2- Les remises en cause des corruptions .
Elles seront fondées sur
– un traité international et sur des lois encadrant les groupes de pression, allant entre autres dans le sens de la transparence,
– l’organisation d’un financement sur la transparence des partis politiques dans tous les pays,
– une protection collective renforcée de la liberté de la presse pour toute enquête sur les corruptions, ce qui pose aussi le problème de seuils à ne pas dépasser quant à la possession par de grands groupes, par exemple de journaux, de chaines de radio et de télévision…
-une remise en cause des filiales des banques dans les paradis fiscaux.
3-Deux interdictions par rapport à la spéculation
-une interdiction de la spéculation sur les produits agricoles,
-une interdiction des marchés opaques (de gré à gré, trading à haute fréquence…), et une interdiction des fonds qui spéculent avec l’argent des déposants.
4-Un encadrement des banques
– Une responsabilité sociale et environnementale des banques est créée ou développée, elle est civile et pénale,
– Une séparation générale et radicale est mise en place entre les activités de dépôts et les activités d’affaires (spéculation) pour les banques. Ainsi l’ensemble des opérations de spéculation (opérations pour compte propre, trading haute fréquence, financement de hedge funds…) devra se trouver dans des activités séparées, financées indépendamment des ressources de la banque et sacrifiées en cas de difficulté. Il serait totalement interdit d’utiliser les ressources des dépôts pour spéculer.
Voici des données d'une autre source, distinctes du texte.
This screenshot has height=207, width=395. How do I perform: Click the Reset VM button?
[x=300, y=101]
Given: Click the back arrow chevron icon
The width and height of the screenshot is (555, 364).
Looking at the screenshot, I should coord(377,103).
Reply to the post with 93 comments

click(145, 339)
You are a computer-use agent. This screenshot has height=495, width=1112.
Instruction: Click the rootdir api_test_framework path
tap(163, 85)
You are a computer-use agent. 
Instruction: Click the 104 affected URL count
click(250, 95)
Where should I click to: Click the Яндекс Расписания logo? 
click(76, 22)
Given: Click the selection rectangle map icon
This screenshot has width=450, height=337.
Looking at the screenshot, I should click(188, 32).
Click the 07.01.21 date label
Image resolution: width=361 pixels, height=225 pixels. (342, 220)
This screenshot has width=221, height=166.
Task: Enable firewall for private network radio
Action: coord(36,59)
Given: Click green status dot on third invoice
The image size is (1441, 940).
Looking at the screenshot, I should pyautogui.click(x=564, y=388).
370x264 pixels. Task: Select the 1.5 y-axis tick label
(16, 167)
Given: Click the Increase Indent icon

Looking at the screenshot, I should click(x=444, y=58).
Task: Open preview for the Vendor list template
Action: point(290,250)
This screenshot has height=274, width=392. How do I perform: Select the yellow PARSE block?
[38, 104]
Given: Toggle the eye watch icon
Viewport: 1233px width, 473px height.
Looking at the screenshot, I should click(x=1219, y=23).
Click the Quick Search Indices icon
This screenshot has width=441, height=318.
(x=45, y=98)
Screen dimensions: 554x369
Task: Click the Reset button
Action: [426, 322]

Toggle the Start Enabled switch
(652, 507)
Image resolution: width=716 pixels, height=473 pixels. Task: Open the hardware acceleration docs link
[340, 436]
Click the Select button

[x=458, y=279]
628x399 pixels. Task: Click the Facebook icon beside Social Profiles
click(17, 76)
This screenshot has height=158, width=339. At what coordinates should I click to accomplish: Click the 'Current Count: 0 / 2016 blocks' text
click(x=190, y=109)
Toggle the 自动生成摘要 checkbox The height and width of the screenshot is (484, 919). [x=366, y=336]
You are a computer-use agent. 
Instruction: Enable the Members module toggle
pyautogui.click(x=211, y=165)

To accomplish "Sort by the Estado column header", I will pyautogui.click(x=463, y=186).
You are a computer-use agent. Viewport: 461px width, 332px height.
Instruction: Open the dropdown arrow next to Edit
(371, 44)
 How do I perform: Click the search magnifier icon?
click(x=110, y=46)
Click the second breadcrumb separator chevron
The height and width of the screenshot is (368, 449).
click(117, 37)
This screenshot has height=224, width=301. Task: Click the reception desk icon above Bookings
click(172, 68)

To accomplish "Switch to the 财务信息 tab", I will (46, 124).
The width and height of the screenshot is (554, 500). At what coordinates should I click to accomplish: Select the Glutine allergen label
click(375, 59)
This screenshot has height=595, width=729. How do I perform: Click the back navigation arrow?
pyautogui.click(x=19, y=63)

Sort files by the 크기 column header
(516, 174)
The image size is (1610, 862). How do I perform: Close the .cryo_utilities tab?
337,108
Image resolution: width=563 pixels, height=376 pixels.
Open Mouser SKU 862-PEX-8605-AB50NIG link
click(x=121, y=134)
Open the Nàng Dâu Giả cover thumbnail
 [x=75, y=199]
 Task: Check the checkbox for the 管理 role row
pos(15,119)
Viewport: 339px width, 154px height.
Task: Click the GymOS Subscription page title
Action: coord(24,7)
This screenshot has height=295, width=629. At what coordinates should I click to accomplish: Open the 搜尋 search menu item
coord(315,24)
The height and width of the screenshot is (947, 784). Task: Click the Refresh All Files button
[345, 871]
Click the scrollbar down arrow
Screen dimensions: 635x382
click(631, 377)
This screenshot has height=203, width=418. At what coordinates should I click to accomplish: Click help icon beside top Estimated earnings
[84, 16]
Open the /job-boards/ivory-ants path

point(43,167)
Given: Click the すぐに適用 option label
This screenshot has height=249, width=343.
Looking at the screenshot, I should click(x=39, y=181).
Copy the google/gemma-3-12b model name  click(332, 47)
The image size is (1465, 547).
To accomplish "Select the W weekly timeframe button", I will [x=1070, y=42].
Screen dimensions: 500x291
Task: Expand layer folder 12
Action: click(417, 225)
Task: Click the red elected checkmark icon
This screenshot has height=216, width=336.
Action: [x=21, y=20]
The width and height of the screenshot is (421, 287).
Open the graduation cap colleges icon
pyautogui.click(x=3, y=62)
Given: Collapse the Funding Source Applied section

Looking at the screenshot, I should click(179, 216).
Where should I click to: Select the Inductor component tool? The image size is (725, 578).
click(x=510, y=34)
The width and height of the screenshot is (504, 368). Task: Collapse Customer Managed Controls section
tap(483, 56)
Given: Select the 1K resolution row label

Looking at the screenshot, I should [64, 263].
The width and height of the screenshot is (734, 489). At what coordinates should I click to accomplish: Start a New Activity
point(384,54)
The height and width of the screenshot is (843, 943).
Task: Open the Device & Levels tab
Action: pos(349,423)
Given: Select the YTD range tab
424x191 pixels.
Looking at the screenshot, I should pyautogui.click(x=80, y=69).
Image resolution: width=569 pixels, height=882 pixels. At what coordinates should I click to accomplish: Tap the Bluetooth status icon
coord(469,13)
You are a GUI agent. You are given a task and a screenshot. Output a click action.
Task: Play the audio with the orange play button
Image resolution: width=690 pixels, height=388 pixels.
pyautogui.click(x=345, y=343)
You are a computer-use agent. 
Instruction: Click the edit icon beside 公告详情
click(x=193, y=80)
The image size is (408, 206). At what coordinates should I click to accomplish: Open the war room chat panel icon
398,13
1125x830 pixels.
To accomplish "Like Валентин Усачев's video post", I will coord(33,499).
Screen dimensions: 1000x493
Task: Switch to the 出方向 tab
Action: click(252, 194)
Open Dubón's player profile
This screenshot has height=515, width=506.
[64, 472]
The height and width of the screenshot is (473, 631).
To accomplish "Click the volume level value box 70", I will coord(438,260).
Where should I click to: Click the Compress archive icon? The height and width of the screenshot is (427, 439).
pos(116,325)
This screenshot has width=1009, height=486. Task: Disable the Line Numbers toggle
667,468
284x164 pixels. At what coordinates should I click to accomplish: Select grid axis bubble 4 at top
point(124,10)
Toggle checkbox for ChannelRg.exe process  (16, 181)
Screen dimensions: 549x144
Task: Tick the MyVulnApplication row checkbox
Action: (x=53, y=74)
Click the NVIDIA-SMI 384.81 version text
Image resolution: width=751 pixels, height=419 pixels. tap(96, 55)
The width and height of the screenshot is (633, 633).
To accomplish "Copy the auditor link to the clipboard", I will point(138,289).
-La Banque centrale européenne devra contribuer directement aux investissements publics et privés pour la protection de l’environnement, de la santé et la protection sociale.
5-Un encadrement des firmes multinationales
La responsabilité des sociétés mères est mise en place
– contre les exactions commises par elles et par leurs filiales à l’étranger,
– c’est aussi la conclusion d’un traité et c’est l’adoption de lois contraignant les multinationales à respecter les droits de l’homme,
-la responsabilité environnementale , sanitaire et sociale des entreprises est créée et renforcée au niveau national et international.
6-Une remise en cause de certaines productions d’entreprises et de firmes multinationales
– Les productions doivent être écologiquement viables, socialement utiles, pacifiquement reconverties.
– Certaines productions du marché peuvent donc être considérées comme plus ou moins négatives pour les acteurs humains et le vivant. Ainsi seront nécessaires des reconversions par exemple des industries d’armements, des produits dangereux pour la santé humaine et/ou l’environnement .
-Un traité international, doté de puissants fonds, favorisera sur l’ensemble de la planète la création et le développement d’entreprises productrices d’énergies renouvelables.
7-Le commerce international perd sa toute-puissance, il est désormais subordonné
– à la primauté de la santé et de l’environnement, mais aussi du social et de la culture. Les normes et les pratiques du commerce international doivent être conformes à leurs protections.
– Ainsi sont dénoncées par exemple toutes les dispositions de traités permettant à des multinationales de s’opposer à des transitions énergétiques.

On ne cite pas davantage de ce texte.